RECORD EXCERPTS:
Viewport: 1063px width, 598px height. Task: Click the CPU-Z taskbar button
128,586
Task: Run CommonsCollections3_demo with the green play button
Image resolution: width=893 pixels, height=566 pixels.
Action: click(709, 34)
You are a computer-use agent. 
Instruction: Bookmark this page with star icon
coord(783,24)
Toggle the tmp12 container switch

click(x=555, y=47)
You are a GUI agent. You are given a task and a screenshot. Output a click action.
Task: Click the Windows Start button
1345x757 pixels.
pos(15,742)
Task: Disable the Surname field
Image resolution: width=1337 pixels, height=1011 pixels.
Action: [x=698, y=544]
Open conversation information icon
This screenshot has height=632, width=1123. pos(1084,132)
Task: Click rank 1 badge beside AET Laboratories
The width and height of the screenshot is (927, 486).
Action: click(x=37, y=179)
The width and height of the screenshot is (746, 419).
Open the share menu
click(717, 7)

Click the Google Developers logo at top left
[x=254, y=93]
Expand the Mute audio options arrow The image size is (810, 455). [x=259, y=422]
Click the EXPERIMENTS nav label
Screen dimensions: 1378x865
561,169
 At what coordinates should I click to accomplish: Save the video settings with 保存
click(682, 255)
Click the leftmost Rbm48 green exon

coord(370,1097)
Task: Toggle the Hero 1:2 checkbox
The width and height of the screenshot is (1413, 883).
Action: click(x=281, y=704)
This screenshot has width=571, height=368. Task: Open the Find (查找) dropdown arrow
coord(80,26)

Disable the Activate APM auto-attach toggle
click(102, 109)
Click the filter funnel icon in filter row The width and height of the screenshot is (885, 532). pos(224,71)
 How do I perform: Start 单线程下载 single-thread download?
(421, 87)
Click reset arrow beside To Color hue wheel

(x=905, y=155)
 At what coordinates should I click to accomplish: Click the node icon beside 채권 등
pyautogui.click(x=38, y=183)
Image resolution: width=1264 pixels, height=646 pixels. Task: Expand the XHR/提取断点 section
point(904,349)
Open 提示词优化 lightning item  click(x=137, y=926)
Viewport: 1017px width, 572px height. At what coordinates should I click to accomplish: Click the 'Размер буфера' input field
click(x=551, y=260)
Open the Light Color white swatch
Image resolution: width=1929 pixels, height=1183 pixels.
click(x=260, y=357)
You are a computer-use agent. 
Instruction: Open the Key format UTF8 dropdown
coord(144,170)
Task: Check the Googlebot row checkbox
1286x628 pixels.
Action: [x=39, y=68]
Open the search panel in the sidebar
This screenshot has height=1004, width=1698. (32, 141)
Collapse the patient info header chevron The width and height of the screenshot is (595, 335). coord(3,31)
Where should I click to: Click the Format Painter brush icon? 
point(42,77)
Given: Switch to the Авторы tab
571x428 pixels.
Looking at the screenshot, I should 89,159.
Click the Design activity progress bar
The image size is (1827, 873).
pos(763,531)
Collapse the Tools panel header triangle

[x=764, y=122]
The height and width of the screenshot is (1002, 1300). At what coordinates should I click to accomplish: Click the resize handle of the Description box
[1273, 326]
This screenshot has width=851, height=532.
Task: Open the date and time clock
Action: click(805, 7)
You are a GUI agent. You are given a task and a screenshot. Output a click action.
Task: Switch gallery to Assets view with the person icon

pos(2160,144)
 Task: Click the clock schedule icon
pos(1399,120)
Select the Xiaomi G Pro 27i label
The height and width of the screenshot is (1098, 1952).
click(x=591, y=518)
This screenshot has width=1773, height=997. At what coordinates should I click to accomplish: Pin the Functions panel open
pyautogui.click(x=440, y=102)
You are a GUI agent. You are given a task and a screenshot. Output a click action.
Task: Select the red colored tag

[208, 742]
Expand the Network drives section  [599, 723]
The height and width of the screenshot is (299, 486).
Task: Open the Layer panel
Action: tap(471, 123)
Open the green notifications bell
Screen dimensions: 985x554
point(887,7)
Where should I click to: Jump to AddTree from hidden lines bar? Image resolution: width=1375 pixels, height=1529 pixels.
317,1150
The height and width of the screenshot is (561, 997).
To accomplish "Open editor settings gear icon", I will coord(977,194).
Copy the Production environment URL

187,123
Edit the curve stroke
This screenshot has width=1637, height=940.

WHAT IS REQUIRED: Copy all lines from the material that hold "checkbox".

SOLUTION TO THIS EXERCISE:
Task: Toggle the Hero 1:2 checkbox
Task: Check the Googlebot row checkbox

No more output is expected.